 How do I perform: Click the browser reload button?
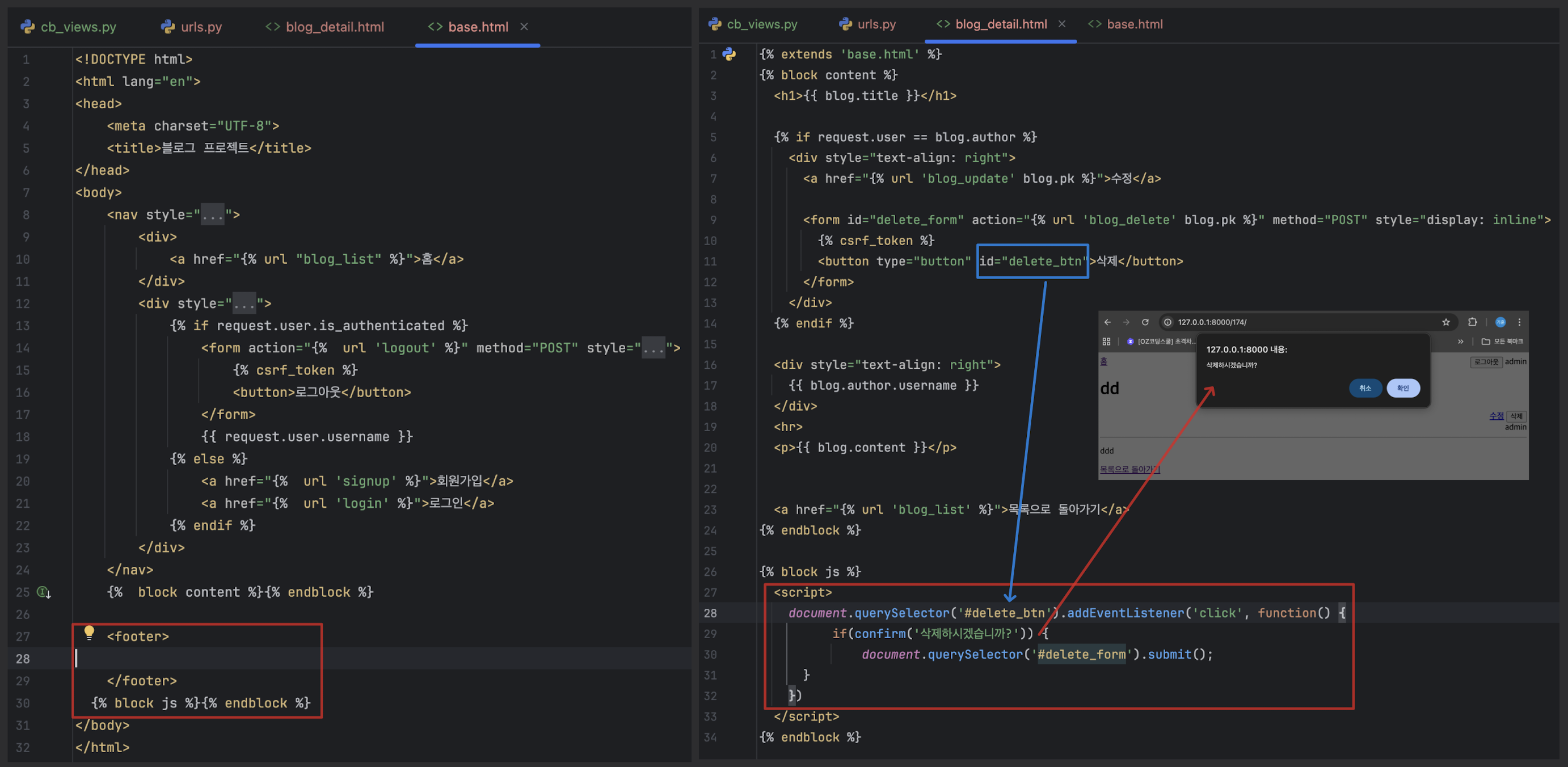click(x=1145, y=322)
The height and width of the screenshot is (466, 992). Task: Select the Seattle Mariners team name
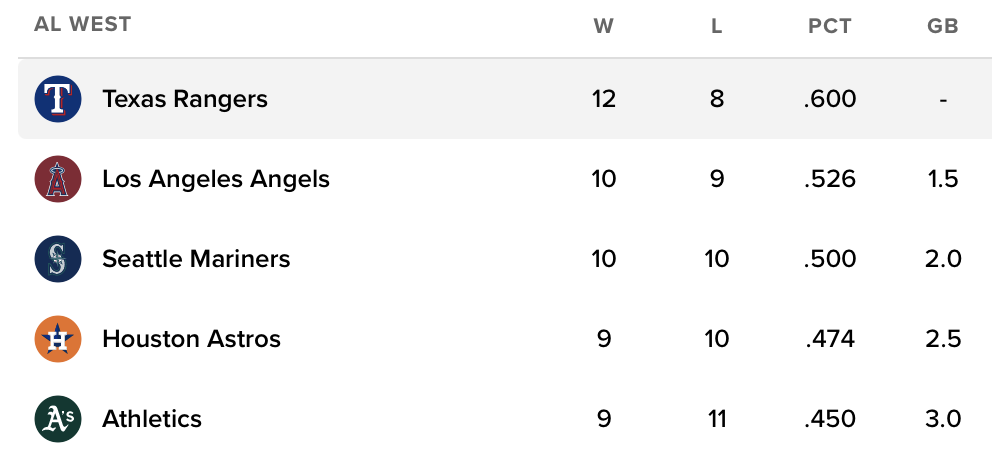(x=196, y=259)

--

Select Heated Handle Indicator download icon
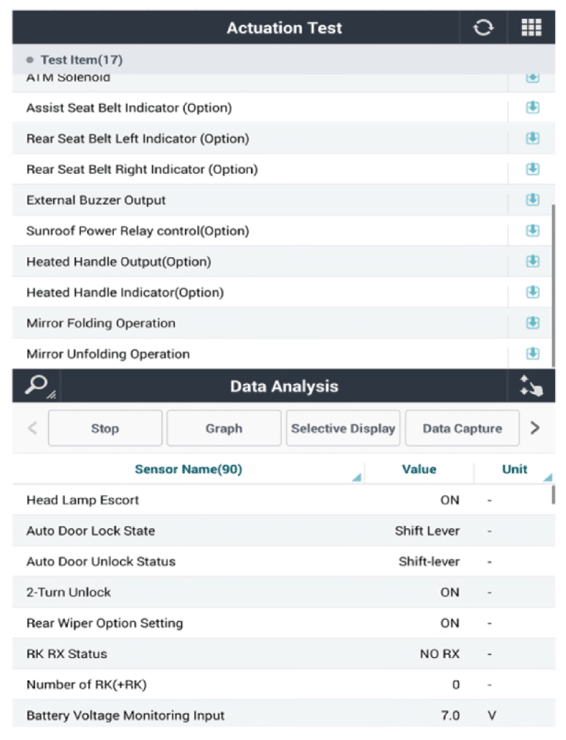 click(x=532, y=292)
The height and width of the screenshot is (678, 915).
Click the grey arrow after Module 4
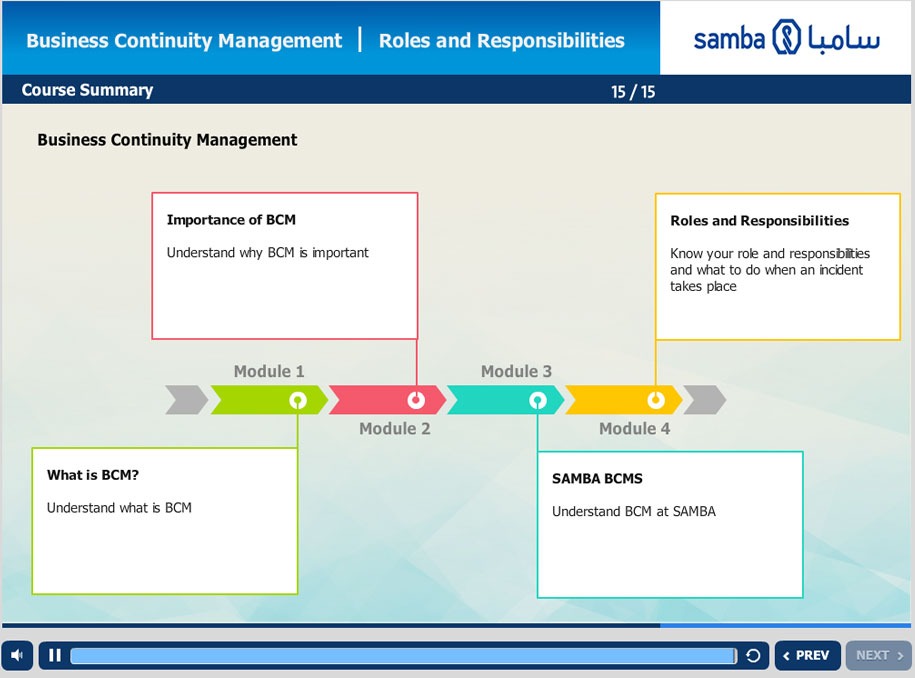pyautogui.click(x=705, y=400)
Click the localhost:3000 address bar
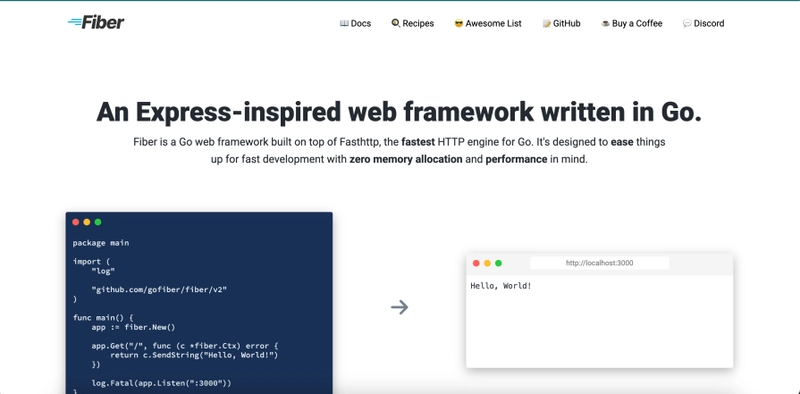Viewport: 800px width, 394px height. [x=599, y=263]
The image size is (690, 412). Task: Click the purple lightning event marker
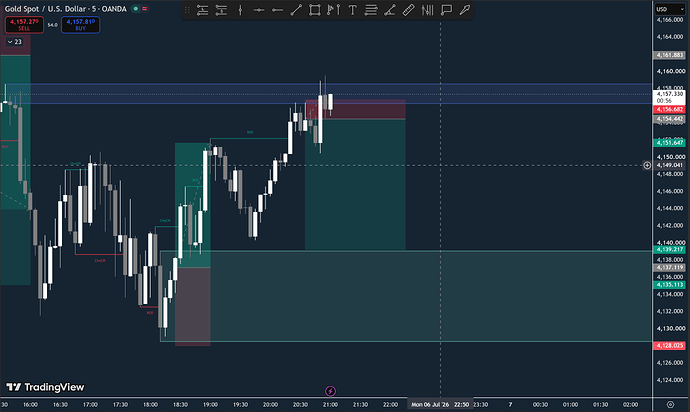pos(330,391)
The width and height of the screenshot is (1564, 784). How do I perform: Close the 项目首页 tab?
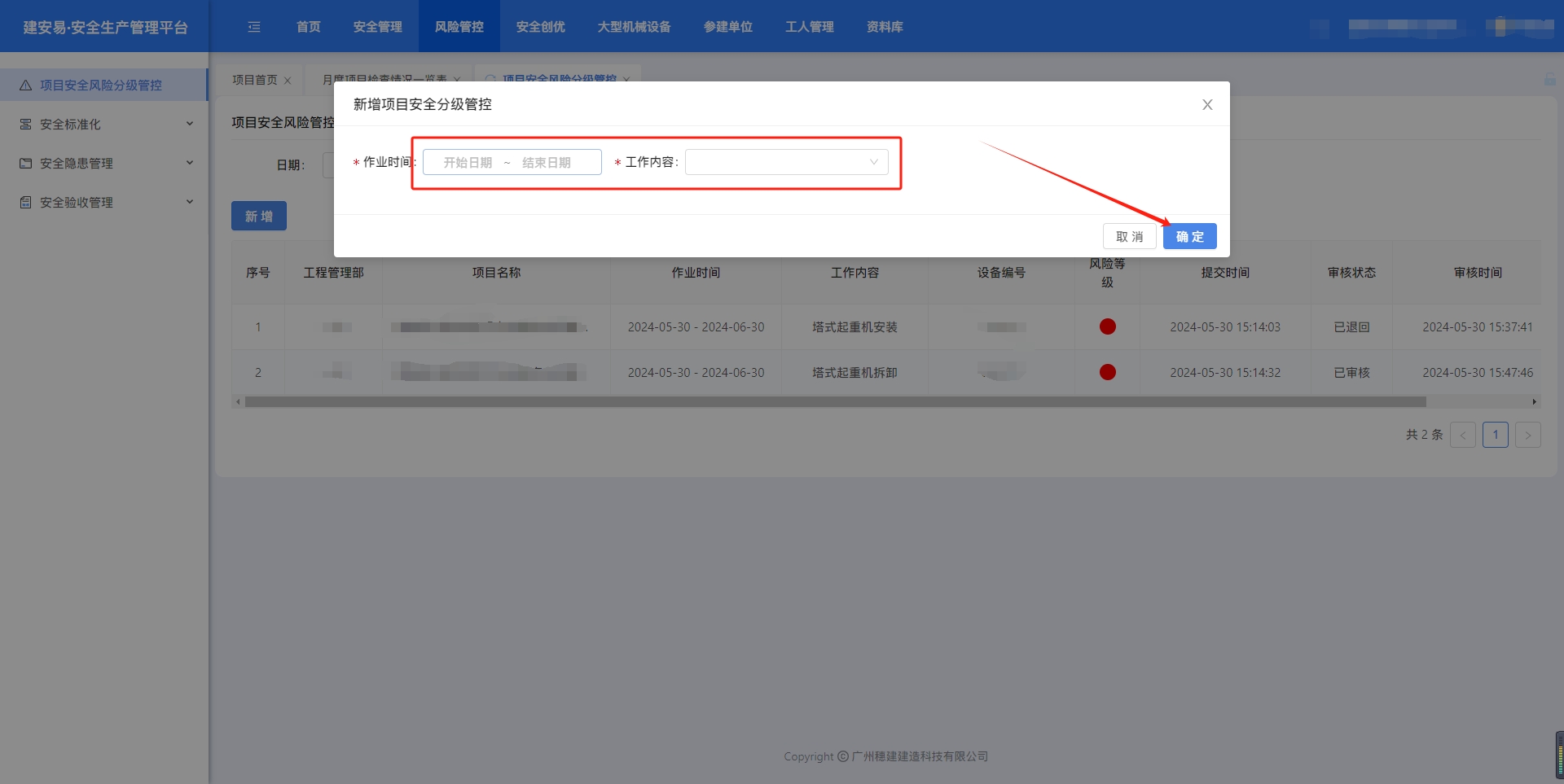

--

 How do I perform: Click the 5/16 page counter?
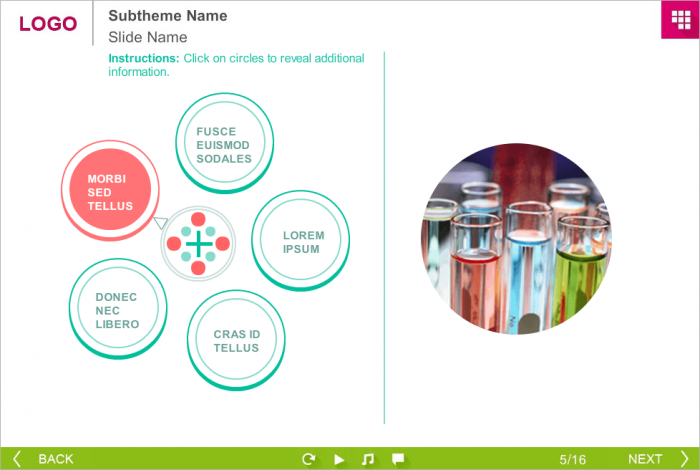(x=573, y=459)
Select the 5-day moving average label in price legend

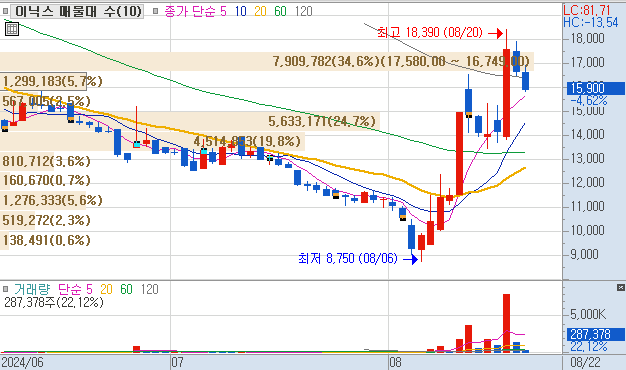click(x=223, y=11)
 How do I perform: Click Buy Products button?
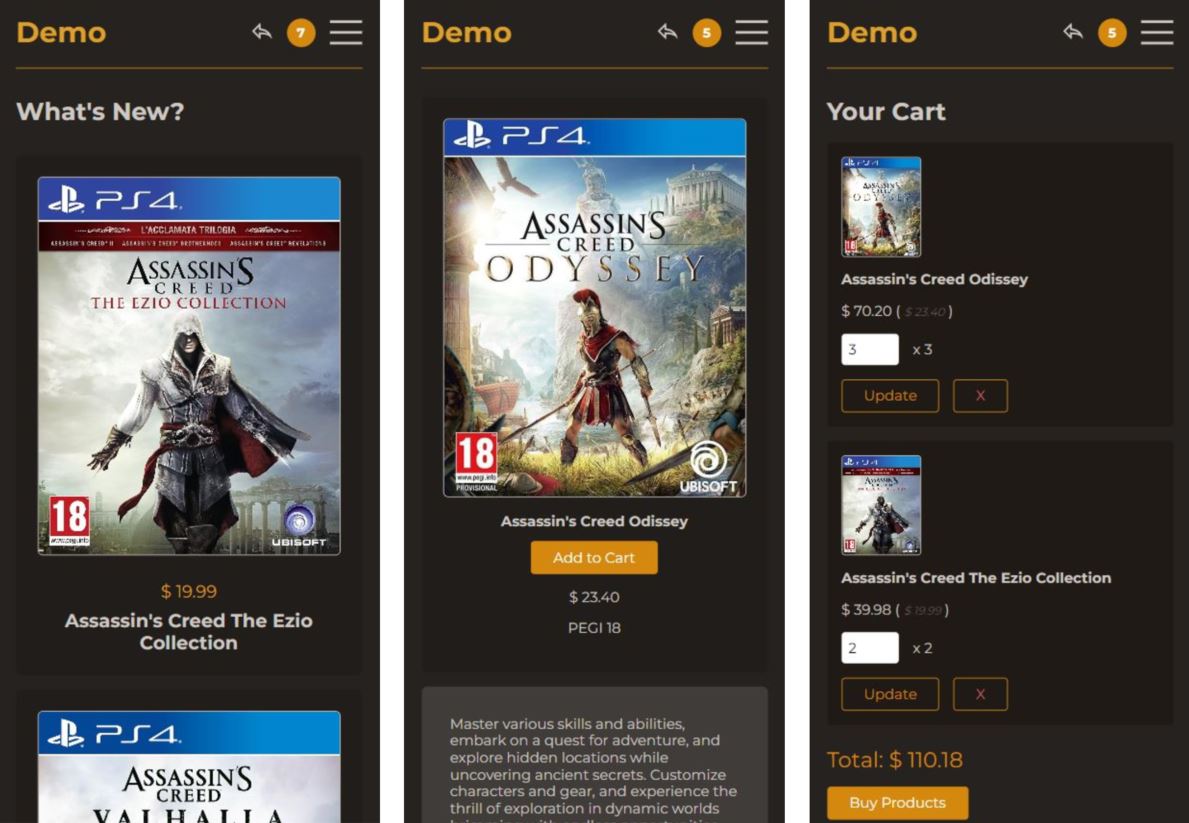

SET PROBLEM: Please reproduce the rows word for word, beginning at the line that contains "Click the localhost:3000 address bar" and stopping after the line that contains "The width and". Omit the pictures from your answer.

RESPONSE TO THIS EXERCISE:
Click the localhost:3000 address bar
Viewport: 800px width, 394px height. [x=599, y=263]
The image size is (690, 412). Task: Click the purple lightning event marker
pos(330,391)
The width and height of the screenshot is (1564, 784). How do I perform: Close the 项目首页 tab?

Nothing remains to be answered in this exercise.